Overlaps between HOCIs and broad H3K4me3 domains. a The width distribution of H3K4me3 peaks. Red, H3K4me3 peaks overlapped with HOCIs; black, not overlapped with HOCIs (GM12878). b The width distribution of H3K4me3 peaks. Red, overlapping HOCIs; gold, overlapping POL2 ChIA-PET anchors; blue, overlapping CTCF ChIA-PET anchors (GM12878). c The -log10p-value of H3K4me3 peaks (y-axis) are plotted against peak width (x-axis). Black and red dots indicate typical and broad H3K4me3 peaks, respectively (U266). d Venn diagram of HOCIs and broad H3K4me3 peaks (U266). e Browser view of a genomic region in chromosome 12, showing the interactions within and between broad H3K4me3 regions (U266). Interactions between HOCI, both ends of OCEAN-C read pairs mapped to HOCIs. f KEGG pathway enrichment analysis of genes whose promoters are associated with both HOCIs and broad H3K4me3 peaks, while using all genes whose promoters are associated with HOCIs as background

Discussion

Hi-C-based methods and ChIA-PET have greatly advanced our understanding of the 3D architecture of the nucleus by uncovering TADs, compartments, and chromatin loops. Previous ChIA-PET studies illustrate that promoter–promoter interactions provide a topological basis for transcriptional regulation, and CTCF and cohesin mediate the formation of 3D genome architectures [26, 33]. Several algorithms have been developed to discover chromatin interaction structures such as chromatin interaction hubs [34], long-range interaction networks [35], inter-chromosomal chromatin clusters [36], and active promoter–enhancer associations [37] by integrating Hi-C data with epigenome and transcriptome data. However, Hi-C requires billions of reads to detect loops, while ChIA-PET and HiChIP are antibody-dependent and thus only capture DNA interactions mediated by specific proteins. Capture-C mainly captures interactions directly involving promoters. To overcome these limitations, we developed the OCEAN-C method, which enriches open chromatin interactions through phenol-chloroform extraction without using antibodies. OCEAN-C can identify sharp open chromatin regions interacting with many other chromatin regions, which we define as HOCIs, and facilitates the study of open chromatin interactions. We show that OCEAN-C is reproducible, time saving (~ 3 days), and has low sequencing costs (~ 100 million read pairs are sufficient to identify 10,000 HOCIs along with TADs and compartments).
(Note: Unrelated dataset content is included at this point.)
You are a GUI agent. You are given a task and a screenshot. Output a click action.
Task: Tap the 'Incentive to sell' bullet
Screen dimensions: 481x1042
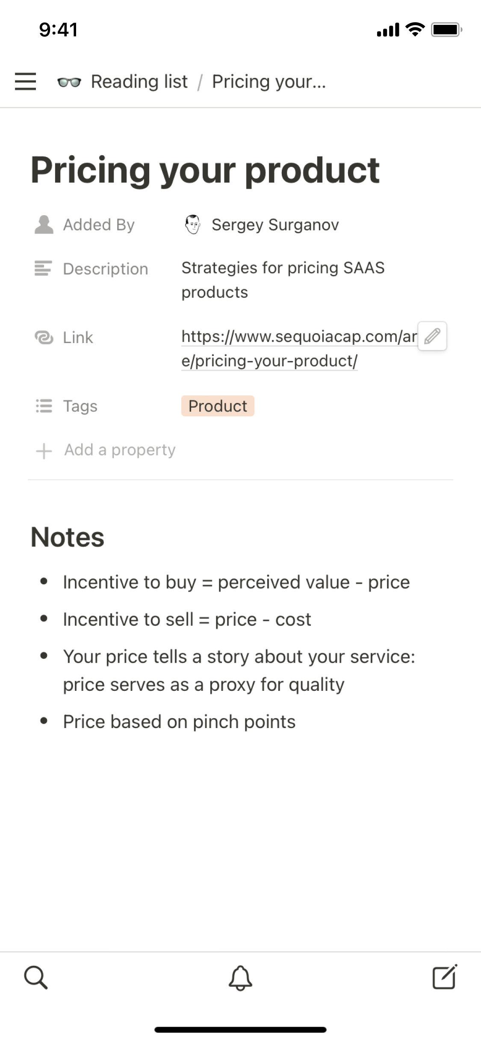tap(187, 619)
The conformation of cis-regulatory elements is as important as their primary sequences with regard to gene regulation. It is important to explore the interactions among cis-regulatory elements such as enhancers, promoters, and insulators to understand how they regulate gene expression. Based on OCEAN-C data, we identify HOCIs as open chromatin interaction hubs with potential regulatory functions. We demonstrate that HOCIs preferentially form open chromatin interactions, including promoter–enhancer, promoter–promoter, and enhancer–enhancer interactions, which distinguish HOCIs from other open chromatin regions. A HOCI often mediates clustered chromatin interactions and can be important for coordinated transcription of multiple genes that are nearby and faraway. In addition, OCEAN-C is feasible for investigating changes in open chromatin conformations, such as promoter–enhancer interactions, that result in differential gene expression. We demonstrate that hub genes whose promoters are HOCIs display the highest transcription activity, and changes in HOCIs between different cell lines are associated with marked changes of transcription. These findings suggest that OCEAN-C is a suitable tool for studying the activation or inactivation of developmental genes or cancer genes due to the changes in chromatin conformation.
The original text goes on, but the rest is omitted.